Based on the aforementioned analysis, it can be observed that the proposed method enhances the accuracy of time series similarity measurement by converting one-dimensional time series into two-dimensional images. However, compared to traditional similarity measurement methods, the proposed method exhibits limitations in terms of computational efficiency. Thus, the computational efficiency of the different methods is analyzed by using two time series from Symbols. The time-domain waveform of the two-time series is shown in Figure 10. The computation times for different methods are shown in

Table 4. The computation times for different methods.

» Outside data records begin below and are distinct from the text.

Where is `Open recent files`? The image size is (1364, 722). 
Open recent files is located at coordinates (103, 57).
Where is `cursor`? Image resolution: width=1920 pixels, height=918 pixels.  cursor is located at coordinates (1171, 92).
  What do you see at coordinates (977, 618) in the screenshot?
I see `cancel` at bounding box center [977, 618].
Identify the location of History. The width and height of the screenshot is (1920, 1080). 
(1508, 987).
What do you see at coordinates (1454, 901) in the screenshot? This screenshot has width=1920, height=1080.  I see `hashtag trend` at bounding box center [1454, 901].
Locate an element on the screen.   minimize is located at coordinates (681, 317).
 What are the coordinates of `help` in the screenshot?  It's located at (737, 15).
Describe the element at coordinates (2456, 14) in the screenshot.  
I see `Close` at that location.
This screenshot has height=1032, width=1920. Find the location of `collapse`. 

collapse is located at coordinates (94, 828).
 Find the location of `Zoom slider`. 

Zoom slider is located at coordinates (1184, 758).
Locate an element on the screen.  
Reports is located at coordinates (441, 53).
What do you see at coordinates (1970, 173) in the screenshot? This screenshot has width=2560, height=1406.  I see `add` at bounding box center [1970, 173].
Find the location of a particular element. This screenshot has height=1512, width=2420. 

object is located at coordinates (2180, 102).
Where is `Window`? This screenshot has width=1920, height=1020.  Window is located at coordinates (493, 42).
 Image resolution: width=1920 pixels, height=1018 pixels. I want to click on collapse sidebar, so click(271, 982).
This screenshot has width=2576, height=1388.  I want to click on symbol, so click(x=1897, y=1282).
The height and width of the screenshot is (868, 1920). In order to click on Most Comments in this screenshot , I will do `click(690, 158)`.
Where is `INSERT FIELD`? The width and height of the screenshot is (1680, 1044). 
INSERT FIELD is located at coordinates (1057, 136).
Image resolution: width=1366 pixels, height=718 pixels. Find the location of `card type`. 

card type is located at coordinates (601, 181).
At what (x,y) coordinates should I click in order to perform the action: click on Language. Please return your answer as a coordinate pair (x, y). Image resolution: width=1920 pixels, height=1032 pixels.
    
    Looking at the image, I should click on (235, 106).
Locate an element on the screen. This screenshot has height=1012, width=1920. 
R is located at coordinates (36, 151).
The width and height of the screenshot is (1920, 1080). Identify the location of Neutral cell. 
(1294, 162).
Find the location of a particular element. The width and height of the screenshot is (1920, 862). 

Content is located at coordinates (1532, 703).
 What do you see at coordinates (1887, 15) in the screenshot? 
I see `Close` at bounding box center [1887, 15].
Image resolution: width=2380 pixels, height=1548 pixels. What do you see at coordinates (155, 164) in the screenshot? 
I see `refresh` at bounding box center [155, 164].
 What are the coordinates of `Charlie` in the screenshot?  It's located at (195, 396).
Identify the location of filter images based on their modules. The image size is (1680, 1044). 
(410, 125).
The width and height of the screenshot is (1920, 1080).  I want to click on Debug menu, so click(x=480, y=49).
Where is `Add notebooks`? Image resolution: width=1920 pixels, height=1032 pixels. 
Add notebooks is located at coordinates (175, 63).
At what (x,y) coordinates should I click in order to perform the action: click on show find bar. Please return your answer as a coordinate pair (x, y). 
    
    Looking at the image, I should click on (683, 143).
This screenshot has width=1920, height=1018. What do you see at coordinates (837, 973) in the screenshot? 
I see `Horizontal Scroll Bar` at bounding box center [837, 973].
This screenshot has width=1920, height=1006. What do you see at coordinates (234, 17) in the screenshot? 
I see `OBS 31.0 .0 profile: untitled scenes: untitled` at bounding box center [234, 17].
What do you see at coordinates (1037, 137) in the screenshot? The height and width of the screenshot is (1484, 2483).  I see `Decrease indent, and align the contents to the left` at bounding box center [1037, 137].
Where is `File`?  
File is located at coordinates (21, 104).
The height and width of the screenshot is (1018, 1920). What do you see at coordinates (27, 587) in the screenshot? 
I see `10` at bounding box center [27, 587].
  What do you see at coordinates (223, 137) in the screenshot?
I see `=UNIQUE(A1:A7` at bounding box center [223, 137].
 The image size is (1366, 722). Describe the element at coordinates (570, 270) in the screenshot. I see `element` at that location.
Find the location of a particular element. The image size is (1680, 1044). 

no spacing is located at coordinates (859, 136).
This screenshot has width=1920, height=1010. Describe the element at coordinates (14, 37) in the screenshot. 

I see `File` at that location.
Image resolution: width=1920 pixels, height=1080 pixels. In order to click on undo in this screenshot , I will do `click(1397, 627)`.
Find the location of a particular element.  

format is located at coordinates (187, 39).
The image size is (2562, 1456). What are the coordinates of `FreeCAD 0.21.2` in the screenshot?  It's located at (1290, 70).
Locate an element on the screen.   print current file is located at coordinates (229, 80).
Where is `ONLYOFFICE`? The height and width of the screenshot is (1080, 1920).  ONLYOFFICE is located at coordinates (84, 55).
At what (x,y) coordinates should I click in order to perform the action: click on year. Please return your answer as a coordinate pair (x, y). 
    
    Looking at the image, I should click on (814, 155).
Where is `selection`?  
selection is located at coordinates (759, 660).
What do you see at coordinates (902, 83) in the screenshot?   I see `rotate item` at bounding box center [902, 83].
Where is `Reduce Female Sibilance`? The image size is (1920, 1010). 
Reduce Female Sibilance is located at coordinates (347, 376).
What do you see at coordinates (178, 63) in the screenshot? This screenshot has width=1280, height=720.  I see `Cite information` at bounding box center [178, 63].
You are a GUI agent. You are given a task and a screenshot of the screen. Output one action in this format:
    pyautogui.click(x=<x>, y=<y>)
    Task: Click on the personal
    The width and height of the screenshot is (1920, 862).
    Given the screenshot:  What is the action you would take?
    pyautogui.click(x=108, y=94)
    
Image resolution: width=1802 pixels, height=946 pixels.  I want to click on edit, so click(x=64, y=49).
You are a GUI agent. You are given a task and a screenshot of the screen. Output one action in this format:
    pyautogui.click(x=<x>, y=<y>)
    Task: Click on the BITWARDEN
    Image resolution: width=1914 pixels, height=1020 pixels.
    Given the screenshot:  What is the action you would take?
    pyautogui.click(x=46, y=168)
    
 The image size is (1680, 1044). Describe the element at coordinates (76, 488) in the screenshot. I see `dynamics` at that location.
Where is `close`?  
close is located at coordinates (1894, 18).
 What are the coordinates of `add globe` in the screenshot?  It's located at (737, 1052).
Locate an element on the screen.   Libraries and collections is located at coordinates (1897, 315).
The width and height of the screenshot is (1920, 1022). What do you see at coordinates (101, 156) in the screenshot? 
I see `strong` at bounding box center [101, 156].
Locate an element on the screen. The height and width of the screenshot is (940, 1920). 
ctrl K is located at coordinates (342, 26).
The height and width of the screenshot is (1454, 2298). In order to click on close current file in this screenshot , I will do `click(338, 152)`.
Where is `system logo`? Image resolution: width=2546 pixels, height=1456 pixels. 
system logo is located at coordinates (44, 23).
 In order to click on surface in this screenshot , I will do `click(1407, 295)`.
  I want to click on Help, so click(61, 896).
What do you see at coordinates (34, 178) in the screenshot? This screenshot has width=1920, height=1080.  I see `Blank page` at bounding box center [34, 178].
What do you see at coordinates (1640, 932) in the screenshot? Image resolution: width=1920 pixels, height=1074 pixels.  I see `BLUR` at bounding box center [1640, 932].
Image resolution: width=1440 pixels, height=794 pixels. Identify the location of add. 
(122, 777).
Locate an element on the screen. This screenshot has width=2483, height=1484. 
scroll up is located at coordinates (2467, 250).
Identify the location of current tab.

Methods	ED	DTW	RPR	The Proposed Method
Computation times (s)	0.002	0.004	0.338	0.341

.

As can be seen from Table 2, the computation time for time series measurement by converting one-dimensional time series into two-dimensional images is significantly longer than that of traditional ED and DTW. Compared to RPR, the proposed method only increases the computation time by 0.88%.

The following random time series with lengths of 1000, 5000, 10,000, 15,000, 20,000, and 25,000 are constructed and the proposed method is used to calculate their similarity. The computation times for different lengths are shown in Figure 11.

As shown in Figure 11, the computation time of the proposed method exhibits exponential growth as the length of the time series increases. Therefore, computational efficiency is a deficiency of the proposed method, which cannot be applied to real-time similarity measurement scenarios involving long time series.

5. Conclusions

In this study, we present a novel approach for measuring time series similarity by integrating recurrence plots (RPs), multi-scale detail boosting (MSDB), and convolutional neural networks (CNNs). Recognizing the limitations of one-dimensional metrics, we transform time series into two-dimensional images to exploit the powerful feature extraction capabilities of computer vision models. A key contribution of this work is the application of MSDB, which successfully accentuates the subtle geometric structures and high-frequency variations within the recurrence plots that are often overlooked by standard imaging methods. By utilizing ResNet-18 for feature embedding and Euclidean distance for metric calculation, we establish a robust pipeline for similarity assessment. Validation using the 1NN classifier on UCR datasets demonstrates that the proposed image enhancement strategy significantly improves classification accuracy. These findings confirm that enhancing the visual details of transformed time series is a critical step in bridging signal processing and computer vision, providing a highly effective tool for data mining tasks.

While this study has examined several significant issues related to the suggested technique, there are a few critical points that merit additional exploration. Currently, numerous image enhancement methods exist, and the specific portions of the image enhanced by various algorithms to increase similarity results need additional investigation. In addition, the computational efficiency of the proposed method is an important limitation, as it cannot achieve real-time similarity measurement of long time series. Therefore, how to improve the computational efficiency of the proposed method is also a problem that needs to be studied.